> [Text shown]:
Saturday, 10 May 2014

Harbour Ways by Valerie Poore





Harbour Ways is the sequel to Watery Ways, Valerie Poore's first memoir about living on a barge in Rotterdam's Oude Haven in the Netherlands. This second book tells of the first two years that she owned her own barge, the Vereeniging, and how she converts it from an empty hull into a home. Told with with Valerie's usual tongue-in-cheek humour, Harbour Ways can be read as a stand alone memoir or as the follow on to Watery Ways.





 I can imagine buying an old house and renovating it to bring it back to its former glory. There would be problems found but they could be sorted out by hiring a team of builders and decoraters. I could move into one room and renovate room by room.
What I can't imagine is buying a 104 yr old barge made for carrying cargo and neglected for years and restoring it in a historical harbour by myself.

Target pointing data:
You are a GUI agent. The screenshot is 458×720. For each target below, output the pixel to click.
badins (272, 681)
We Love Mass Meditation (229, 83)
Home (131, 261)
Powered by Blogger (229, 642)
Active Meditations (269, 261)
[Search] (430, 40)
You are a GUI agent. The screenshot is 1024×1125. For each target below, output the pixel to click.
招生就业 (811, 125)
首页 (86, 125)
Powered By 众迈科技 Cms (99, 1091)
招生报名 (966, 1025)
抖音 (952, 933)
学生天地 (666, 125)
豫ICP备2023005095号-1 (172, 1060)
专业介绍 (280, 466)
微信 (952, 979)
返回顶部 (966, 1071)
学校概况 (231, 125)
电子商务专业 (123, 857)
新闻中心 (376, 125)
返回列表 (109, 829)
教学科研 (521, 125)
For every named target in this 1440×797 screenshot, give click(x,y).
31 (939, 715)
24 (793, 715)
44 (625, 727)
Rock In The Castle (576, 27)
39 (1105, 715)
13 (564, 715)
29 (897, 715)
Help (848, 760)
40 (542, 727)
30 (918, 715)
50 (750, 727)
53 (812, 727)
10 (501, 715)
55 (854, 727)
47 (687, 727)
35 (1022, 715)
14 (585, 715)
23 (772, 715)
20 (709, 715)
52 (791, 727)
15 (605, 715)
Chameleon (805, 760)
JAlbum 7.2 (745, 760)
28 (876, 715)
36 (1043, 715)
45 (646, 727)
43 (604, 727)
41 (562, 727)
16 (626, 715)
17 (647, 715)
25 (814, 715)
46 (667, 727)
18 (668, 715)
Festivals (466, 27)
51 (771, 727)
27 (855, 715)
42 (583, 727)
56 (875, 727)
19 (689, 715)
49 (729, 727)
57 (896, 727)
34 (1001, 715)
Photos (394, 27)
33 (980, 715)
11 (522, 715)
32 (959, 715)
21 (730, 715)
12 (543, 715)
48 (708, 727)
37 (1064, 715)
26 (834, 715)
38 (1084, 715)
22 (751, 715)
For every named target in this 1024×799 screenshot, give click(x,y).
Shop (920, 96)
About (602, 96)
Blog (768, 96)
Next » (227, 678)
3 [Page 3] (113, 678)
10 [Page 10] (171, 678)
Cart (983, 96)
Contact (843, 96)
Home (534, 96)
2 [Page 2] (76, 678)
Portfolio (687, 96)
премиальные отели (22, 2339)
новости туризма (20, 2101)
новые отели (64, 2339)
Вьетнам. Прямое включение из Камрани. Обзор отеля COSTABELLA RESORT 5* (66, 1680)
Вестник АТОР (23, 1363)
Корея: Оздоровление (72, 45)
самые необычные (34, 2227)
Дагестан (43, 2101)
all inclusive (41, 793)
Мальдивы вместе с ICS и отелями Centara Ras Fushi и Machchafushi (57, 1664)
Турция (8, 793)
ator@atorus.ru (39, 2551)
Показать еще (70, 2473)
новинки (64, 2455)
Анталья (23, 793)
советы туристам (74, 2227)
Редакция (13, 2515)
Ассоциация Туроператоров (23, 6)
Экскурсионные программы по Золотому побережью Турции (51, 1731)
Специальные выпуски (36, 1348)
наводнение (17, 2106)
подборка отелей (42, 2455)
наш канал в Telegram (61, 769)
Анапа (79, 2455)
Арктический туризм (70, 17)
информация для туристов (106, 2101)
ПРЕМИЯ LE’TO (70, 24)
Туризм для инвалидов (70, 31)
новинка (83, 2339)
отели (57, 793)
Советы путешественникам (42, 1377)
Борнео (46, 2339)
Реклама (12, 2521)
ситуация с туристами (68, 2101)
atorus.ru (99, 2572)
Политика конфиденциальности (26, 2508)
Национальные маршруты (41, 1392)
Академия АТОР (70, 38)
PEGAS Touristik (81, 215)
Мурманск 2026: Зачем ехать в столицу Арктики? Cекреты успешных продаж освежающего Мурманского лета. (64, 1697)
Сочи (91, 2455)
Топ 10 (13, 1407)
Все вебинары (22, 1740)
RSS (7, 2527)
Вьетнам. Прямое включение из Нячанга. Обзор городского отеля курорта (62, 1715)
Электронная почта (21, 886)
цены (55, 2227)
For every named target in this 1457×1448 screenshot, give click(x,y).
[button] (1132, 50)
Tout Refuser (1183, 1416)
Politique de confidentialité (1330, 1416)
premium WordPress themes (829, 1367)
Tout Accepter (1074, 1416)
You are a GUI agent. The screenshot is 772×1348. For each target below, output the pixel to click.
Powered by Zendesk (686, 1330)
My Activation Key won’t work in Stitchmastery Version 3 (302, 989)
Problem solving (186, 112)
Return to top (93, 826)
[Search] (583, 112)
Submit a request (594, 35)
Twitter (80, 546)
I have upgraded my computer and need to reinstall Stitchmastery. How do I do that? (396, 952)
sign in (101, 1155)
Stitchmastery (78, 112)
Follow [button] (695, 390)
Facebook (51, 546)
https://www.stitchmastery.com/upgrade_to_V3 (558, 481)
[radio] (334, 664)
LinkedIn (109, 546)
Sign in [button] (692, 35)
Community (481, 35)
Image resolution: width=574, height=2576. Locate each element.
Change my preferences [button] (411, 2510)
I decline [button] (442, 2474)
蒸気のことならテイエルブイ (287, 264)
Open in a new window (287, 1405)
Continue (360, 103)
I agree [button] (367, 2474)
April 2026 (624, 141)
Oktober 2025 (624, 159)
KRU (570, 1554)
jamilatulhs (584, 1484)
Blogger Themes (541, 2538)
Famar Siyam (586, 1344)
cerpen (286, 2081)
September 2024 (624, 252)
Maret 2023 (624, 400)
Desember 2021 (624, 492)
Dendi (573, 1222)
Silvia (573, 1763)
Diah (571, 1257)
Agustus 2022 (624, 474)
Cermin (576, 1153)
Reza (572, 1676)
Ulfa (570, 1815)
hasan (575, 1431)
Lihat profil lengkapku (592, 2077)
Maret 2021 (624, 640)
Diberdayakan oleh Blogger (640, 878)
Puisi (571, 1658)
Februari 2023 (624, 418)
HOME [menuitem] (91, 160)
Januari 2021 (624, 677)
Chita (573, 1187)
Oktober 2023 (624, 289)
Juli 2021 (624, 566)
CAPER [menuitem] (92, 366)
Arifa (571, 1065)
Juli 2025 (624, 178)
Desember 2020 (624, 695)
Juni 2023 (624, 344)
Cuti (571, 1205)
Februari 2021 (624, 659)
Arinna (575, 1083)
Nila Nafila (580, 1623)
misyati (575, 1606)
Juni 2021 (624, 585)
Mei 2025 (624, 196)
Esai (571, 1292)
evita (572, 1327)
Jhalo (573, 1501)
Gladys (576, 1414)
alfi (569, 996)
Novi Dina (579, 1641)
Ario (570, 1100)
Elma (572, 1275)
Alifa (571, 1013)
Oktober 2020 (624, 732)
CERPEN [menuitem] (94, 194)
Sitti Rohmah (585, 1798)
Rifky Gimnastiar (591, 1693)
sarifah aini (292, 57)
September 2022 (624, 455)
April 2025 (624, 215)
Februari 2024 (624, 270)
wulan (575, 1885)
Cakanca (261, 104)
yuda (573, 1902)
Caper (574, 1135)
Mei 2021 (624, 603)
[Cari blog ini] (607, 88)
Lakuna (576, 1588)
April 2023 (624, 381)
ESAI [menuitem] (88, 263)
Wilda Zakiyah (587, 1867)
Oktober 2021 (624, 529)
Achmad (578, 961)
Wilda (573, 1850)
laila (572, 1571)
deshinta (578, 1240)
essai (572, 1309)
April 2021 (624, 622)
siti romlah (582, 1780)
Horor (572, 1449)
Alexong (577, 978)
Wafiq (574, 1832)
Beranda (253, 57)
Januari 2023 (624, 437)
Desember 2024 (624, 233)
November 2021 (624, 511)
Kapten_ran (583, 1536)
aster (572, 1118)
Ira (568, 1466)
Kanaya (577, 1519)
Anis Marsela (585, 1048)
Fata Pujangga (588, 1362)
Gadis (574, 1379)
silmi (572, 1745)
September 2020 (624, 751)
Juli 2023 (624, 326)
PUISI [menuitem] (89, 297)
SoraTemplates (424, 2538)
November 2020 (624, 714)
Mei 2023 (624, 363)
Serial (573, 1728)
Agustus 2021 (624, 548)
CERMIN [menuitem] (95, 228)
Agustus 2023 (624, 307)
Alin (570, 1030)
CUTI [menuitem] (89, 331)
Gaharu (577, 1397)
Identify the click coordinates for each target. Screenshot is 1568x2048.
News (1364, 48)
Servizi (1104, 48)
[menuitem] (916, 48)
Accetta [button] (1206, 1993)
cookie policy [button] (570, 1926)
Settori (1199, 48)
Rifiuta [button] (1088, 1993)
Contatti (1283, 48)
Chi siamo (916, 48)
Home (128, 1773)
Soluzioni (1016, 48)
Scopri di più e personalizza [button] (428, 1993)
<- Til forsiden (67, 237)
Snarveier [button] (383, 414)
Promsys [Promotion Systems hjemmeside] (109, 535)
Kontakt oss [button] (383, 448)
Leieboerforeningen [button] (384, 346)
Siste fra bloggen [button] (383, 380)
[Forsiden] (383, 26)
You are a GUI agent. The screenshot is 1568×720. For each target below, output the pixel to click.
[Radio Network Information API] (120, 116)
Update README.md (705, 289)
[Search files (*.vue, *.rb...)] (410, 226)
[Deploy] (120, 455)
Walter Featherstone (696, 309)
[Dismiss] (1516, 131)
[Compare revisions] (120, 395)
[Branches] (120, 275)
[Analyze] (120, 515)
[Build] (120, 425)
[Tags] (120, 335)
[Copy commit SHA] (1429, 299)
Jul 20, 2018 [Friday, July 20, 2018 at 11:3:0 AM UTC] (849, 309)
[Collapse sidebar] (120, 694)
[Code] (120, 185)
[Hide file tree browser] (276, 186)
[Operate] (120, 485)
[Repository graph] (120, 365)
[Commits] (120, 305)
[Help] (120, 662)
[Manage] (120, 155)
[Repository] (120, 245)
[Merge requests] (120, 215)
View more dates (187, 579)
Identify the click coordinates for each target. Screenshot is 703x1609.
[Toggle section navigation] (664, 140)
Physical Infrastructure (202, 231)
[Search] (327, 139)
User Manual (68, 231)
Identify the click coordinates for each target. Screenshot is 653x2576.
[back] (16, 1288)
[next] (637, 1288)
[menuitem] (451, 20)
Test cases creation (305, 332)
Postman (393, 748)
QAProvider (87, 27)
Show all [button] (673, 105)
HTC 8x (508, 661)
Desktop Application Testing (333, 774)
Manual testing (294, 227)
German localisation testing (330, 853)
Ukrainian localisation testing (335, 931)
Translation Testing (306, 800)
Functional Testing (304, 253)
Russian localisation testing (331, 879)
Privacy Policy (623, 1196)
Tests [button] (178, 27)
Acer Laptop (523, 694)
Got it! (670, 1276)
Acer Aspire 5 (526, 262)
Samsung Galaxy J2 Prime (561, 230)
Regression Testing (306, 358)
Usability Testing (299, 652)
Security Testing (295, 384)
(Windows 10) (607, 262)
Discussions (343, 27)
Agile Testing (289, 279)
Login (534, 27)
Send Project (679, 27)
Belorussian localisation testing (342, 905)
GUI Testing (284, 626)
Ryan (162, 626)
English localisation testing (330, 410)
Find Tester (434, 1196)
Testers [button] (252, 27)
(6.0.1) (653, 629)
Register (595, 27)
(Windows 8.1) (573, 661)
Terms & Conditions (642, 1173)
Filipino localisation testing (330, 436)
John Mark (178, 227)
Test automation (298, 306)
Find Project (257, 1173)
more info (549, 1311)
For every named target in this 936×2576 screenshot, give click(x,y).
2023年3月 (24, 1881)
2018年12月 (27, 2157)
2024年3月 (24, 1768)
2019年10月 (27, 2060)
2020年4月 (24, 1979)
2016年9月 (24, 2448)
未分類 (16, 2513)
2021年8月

> [What the task asks]: Retype the passage from the Harbour Ways review that begins at the words "I can imagine" and stops after "harbour by myself.". The listing above isn't needed here.

> [The response]:
I can imagine buying an old house and renovating it to bring it back to its former glory. There would be problems found but they could be sorted out by hiring a team of builders and decoraters. I could move into one room and renovate room by room.
What I can't imagine is buying a 104 yr old barge made for carrying cargo and neglected for years and restoring it in a historical harbour by myself.